**TEXT BLOCK**.
----

Hey girl, you’ve seen the news by now. Eva Mendes is not only pregnant with Ryan Gosling’s baby, but she’s had a Baby Baby Goose cooking in that oven for seven months now. I know, there goes your hope of being that girl next door that would somehow catch Ryan’s eye and make him want to settle down with you, a girl with a good heart that can help him escape the flash and glitz of Hollywood when he comes home from a long day of work and just wants to take his shirt off, maybe replace it with a tank top, pour you a glass of wine, rub your feet and ask you about your day. I know how badly you wanted that life, girl. But it’s gone.
Shhhh, shhhh, come here and rest your head against my chest.

----

**COMPLETE THE FOLLOWING**.
A: Answer these about the text on Eva Mendes' pregnancy, one line each:
(i) For how many months has the baby been "cooking in that oven"?
(ii) What might Ryan replace his shirt with after a long day of work?
(iii) Against what is the reader told to rest their head?
B: Please carry on the text on Eva Mendes' pregnancy, starting right after its final sentence.

----

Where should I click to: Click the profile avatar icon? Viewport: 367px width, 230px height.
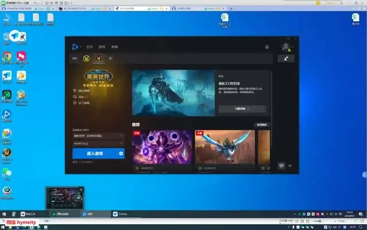coord(285,47)
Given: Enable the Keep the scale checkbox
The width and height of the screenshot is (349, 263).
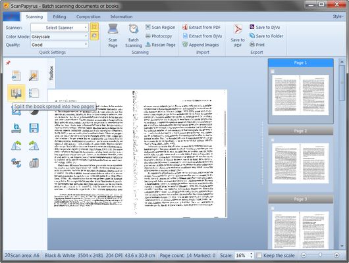Looking at the screenshot, I should pyautogui.click(x=259, y=255).
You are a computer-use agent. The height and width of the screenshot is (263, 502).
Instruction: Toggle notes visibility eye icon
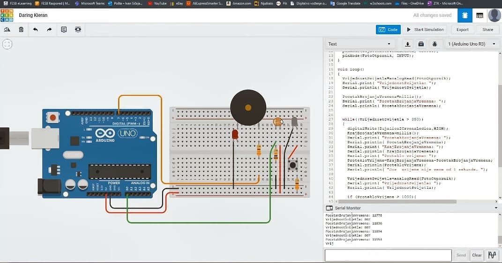[78, 30]
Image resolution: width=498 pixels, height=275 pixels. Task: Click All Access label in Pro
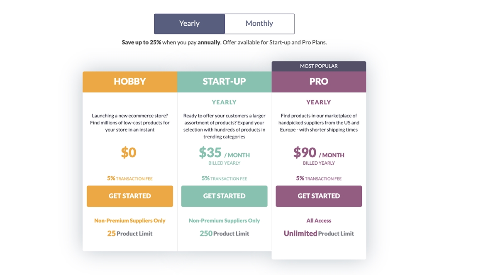point(319,221)
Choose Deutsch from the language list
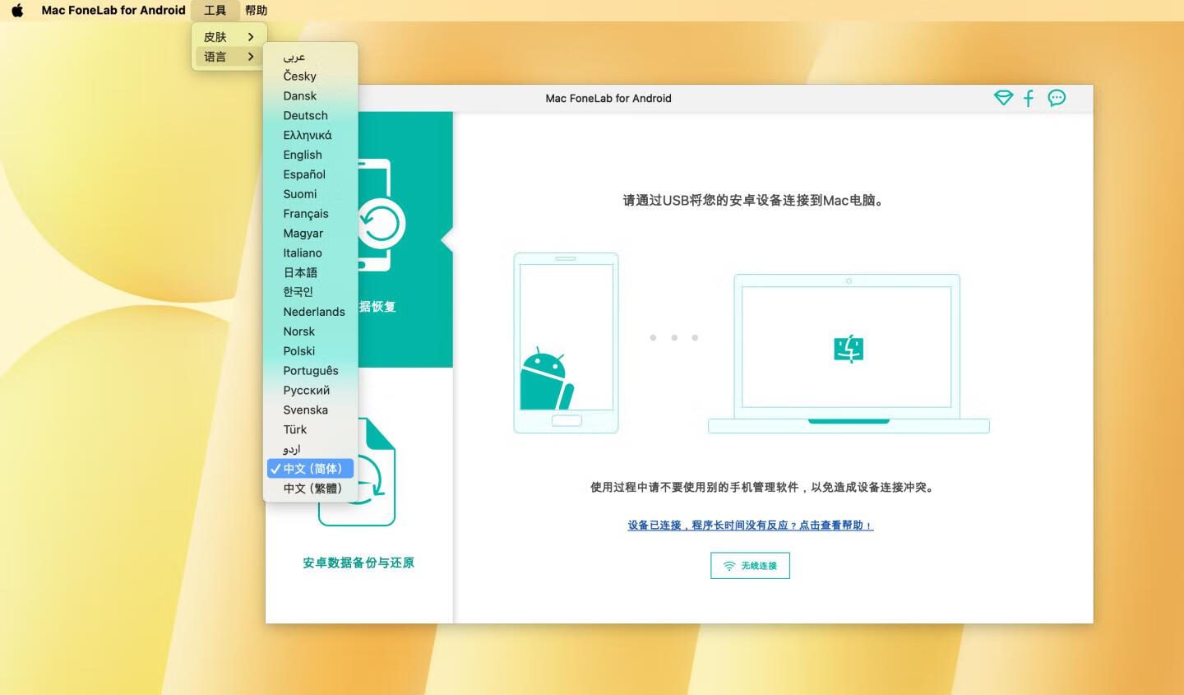 coord(305,116)
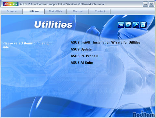This screenshot has height=118, width=156.
Task: Click the BodNara watermark logo
Action: pyautogui.click(x=144, y=114)
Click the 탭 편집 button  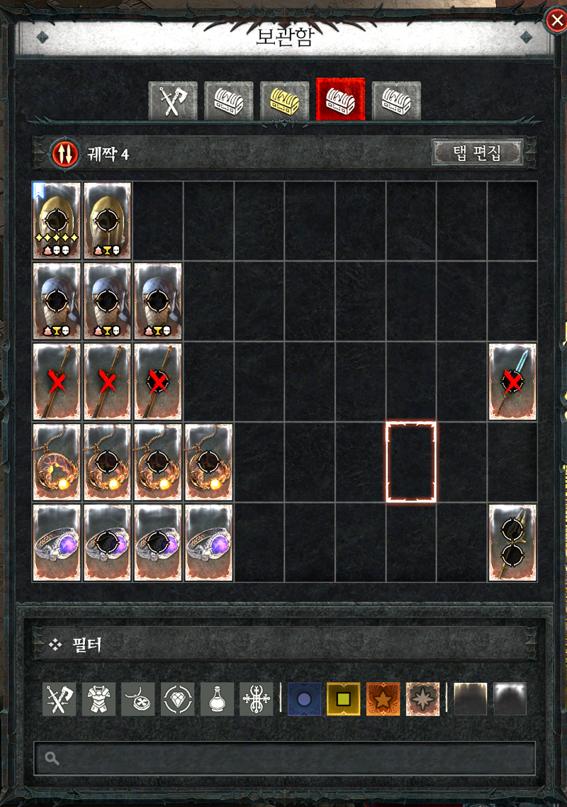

----

**RESPONSES**.
A:
(i) Seven months.
(ii) A tank top.
(iii) The speaker's chest.

B:
Sure, it’s not as defined as Ryan’s chest, nor are my abs as rippled, but few human males are put together like Baby Goose. He’s like a LEGO set that comes with the instructions for the perfect man. Oh no, I’m missing the elbow piece that connects his heart to his soul! Haha, just kidding, girl. It was here all along… under your hand, which was on top of Ryan’s hand. But that hand has vanished, girl, and it will soon be holding a video camera pointed at Eva as she squeezes out a baby that will undoubtedly have the DNA of an angel and the ability to whisper, “Bless you,” when you sneeze in your sleep.
It’s okay, girl. It’s gonna be okay.
Ever since The Notebook, you’ve probably dreamed about the day that you’d be out on a bike ride and maybe happen across Ryan on a country road. Of course, you wouldn’t recognize him at first because he’d be under an old car, tinkering away, but you’d stroll up and ask if he needed some help, or maybe if he’d like a sip of the lemonade you brought along in your basket. He’d scoot out and stand up, extend his hand to shake yours before realizing that he had some grease on it, so he’d take his t-shirt off to clean his smooth-but-powerful hands before gently taking your delicate hand in his own, looking you right in the eyes, and saying, “Hey girl, I’m Ryan, and I hope there’s no sugar in that lemonade, because you’re too sweet as it is.”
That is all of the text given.